*** Opening RECORDS FOR THE EXERCISE ***

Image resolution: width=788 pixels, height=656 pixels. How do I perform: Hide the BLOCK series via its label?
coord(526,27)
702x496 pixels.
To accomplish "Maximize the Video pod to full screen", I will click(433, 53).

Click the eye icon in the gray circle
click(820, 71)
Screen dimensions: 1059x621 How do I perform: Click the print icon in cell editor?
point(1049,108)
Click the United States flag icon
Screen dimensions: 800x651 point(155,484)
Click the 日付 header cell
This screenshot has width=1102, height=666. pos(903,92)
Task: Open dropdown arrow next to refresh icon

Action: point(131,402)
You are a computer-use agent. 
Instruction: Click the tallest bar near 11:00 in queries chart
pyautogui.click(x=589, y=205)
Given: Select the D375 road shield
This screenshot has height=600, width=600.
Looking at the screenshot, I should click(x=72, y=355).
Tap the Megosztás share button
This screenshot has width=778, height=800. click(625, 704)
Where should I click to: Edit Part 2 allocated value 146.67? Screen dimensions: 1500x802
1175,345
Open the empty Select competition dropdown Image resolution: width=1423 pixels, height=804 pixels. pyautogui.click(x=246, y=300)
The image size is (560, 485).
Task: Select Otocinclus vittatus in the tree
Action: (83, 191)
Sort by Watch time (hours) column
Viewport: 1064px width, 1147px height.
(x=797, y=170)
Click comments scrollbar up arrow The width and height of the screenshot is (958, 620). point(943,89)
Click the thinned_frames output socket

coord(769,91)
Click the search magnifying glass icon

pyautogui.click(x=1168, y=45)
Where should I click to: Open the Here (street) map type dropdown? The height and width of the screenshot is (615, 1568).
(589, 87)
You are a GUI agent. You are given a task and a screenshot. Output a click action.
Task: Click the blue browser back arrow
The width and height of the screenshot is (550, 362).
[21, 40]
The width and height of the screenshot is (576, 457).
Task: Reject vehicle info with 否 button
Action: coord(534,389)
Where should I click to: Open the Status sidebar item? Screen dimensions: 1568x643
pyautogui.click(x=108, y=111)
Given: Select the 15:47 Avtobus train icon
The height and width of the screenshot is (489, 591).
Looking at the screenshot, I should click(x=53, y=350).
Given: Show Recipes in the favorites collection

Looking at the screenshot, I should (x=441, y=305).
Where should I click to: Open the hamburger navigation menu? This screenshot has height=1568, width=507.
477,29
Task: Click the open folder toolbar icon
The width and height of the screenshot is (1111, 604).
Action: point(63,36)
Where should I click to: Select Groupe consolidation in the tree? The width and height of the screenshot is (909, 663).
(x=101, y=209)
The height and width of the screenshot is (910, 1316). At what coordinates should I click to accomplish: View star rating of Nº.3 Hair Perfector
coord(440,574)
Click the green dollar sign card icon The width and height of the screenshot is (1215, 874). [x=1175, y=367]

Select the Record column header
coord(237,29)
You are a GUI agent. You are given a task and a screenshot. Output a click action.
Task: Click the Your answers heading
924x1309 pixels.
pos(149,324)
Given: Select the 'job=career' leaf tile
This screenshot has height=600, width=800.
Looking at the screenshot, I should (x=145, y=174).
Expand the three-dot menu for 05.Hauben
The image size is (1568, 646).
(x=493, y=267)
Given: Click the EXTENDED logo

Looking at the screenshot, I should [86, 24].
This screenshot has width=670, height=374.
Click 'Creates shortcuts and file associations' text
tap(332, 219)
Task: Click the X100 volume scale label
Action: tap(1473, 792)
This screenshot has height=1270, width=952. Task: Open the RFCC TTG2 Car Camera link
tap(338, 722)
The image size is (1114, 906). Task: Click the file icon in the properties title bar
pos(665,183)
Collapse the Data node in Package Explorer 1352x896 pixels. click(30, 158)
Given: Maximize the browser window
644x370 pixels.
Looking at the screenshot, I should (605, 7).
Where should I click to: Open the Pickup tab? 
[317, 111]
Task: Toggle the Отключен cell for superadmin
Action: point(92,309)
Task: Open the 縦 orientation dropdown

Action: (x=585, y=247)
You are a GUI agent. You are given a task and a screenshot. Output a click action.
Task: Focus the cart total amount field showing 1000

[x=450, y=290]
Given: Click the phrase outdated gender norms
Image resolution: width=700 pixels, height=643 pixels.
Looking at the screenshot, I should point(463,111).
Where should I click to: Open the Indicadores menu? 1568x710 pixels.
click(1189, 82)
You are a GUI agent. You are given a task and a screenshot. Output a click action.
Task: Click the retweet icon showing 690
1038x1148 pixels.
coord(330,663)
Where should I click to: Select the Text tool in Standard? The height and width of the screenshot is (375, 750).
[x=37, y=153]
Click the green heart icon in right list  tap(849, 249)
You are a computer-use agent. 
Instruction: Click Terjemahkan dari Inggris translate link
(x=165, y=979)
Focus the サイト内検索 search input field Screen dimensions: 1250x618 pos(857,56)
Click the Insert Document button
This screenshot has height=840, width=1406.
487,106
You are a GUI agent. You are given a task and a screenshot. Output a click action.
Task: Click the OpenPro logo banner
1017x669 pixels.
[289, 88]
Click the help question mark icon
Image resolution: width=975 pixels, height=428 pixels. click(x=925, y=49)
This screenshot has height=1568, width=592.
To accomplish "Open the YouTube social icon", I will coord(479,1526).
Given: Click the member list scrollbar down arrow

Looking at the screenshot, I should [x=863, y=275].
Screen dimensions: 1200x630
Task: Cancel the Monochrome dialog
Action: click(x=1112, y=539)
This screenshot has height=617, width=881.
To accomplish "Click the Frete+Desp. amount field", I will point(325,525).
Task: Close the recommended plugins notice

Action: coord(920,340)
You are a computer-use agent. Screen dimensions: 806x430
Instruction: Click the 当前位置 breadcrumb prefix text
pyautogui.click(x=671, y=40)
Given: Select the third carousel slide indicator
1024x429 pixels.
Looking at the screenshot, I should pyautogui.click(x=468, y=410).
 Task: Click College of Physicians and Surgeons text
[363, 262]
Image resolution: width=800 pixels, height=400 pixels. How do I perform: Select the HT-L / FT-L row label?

*** Closing RECORDS FOR THE EXERCISE ***

#### WHAT YOU HAVE TO DO:
Wherever the string "green" occurs in the listing, return the line it sits on.

#### RESULT BELOW:
Click the green dollar sign card icon The width and height of the screenshot is (1215, 874). [x=1175, y=367]
Click the green heart icon in right list  tap(849, 249)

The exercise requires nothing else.